Repeat exactly the lines below that lie between the line with "Image resolution: width=1549" and the line with "Given: Click the Wishpond logo icon", counting both of those lines as part of the answer.

==== Given data

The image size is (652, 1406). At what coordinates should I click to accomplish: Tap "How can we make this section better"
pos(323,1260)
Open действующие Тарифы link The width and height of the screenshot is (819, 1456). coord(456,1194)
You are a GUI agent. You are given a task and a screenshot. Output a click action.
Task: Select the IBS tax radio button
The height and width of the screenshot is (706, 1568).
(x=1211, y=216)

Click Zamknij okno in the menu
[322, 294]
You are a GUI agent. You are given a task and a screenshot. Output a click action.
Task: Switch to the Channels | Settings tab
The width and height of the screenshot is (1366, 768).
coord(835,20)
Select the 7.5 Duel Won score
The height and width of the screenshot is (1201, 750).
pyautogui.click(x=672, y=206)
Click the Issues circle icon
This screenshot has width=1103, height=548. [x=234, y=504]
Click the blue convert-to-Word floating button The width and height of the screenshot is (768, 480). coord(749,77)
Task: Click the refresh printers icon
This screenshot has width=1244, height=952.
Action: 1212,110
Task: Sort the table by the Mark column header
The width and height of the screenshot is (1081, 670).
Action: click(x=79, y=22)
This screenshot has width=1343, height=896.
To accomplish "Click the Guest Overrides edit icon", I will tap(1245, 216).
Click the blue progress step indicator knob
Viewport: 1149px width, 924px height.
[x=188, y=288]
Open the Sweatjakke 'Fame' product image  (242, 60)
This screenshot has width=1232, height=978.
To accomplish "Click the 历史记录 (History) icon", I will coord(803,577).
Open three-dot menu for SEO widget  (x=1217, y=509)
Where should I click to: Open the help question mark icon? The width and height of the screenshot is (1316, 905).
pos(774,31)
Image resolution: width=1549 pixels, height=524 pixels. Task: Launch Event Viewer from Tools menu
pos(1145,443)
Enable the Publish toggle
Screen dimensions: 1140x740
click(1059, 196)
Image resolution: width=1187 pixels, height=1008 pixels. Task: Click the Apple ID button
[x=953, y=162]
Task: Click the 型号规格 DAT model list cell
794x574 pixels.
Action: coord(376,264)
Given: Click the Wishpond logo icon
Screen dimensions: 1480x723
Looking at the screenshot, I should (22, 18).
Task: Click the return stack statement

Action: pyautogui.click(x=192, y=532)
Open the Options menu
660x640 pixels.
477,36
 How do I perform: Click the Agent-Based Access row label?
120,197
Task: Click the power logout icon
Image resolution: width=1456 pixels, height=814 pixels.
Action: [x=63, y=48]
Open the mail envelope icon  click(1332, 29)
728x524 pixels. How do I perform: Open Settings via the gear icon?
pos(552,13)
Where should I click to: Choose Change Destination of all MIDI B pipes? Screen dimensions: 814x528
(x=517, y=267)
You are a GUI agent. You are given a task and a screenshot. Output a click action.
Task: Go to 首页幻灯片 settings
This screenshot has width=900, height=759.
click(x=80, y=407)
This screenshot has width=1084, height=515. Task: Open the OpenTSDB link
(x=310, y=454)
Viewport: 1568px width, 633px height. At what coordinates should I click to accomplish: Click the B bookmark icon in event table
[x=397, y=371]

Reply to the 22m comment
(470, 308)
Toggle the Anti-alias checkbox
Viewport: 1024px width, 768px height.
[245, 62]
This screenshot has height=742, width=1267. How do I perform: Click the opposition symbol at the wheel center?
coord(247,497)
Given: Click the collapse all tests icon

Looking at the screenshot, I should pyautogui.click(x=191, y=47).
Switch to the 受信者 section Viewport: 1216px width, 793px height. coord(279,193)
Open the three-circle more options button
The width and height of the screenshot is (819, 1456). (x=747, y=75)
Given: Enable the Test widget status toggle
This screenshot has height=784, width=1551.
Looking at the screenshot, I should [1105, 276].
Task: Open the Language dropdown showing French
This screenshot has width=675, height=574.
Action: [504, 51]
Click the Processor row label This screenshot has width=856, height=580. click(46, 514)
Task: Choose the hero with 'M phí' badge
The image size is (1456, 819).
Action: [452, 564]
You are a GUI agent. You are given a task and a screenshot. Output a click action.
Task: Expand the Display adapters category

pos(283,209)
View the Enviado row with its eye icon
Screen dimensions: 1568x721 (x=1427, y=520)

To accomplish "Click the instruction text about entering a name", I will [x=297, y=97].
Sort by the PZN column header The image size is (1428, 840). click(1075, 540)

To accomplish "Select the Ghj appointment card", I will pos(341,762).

========

- **Your response**
Image resolution: width=1549 pixels, height=524 pixels. Task: Launch Event Viewer from Tools menu
pos(1145,443)
Enable the Publish toggle
Screen dimensions: 1140x740
click(1059, 196)
Image resolution: width=1187 pixels, height=1008 pixels. Task: Click the Apple ID button
[x=953, y=162]
Task: Click the 型号规格 DAT model list cell
794x574 pixels.
Action: coord(376,264)
Given: Click the Wishpond logo icon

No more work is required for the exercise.